A Framework for Learning from Demonstration with Minimal Human Effort
This work addresses the problem of minimizing human time and effort in robot learning for shared autonomy settings, presenting an incremental improvement over existing methods.
The paper tackles the problem of reducing human effort in robot learning from demonstration by using a contextual multi-armed bandit to select between human teleoperation and autonomous controllers based on predicted success probabilities, showing reduced human cost in simulated and real-world tasks.
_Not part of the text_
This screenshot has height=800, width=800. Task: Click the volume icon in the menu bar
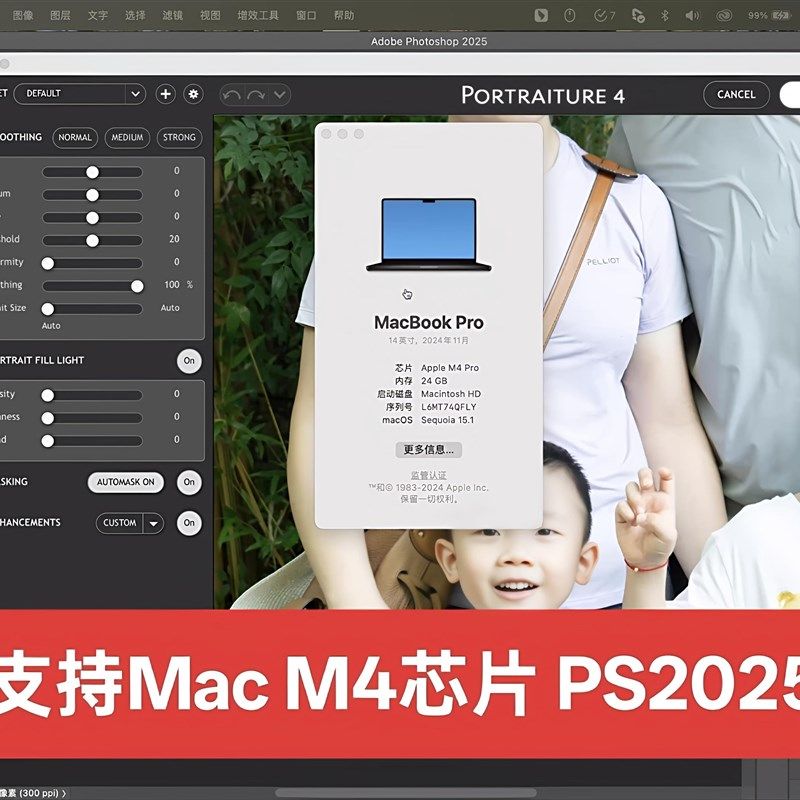692,14
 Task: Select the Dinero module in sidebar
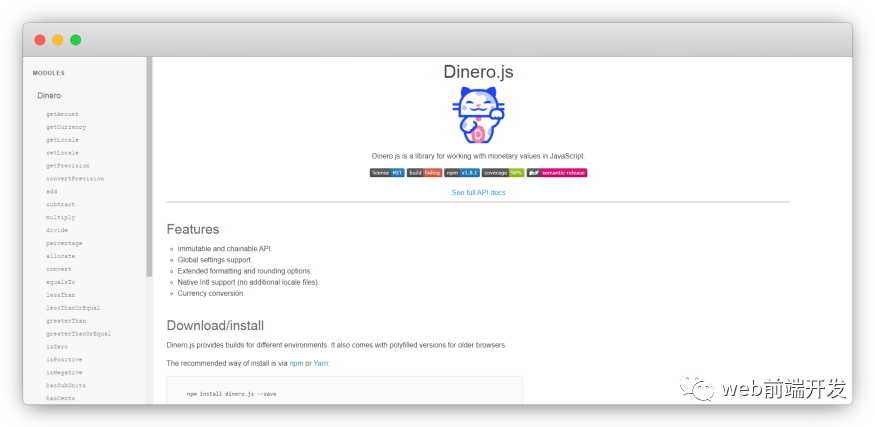point(49,96)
We consider robot learning in the context of shared autonomy, where control of the system can switch between a human teleoperator and autonomous control. In this setting we address reinforcement learning, and learning from demonstration, where there is a cost associated with human time. This cost represents the human time required to teleoperate the robot, or recover the robot from failures. For each episode, the agent must choose between requesting human teleoperation, or using one of its autonomous controllers. In our approach, we learn to predict the success probability for each controller, given the initial state of an episode. This is used in a contextual multi-armed bandit algorithm to choose the controller for the episode. A controller is learnt online from demonstrations and reinforcement learning so that autonomous performance improves, and the system becomes less reliant on the teleoperator with more experience. We show that our approach to controller selection reduces the human cost to perform two simulated tasks and a single real-world task.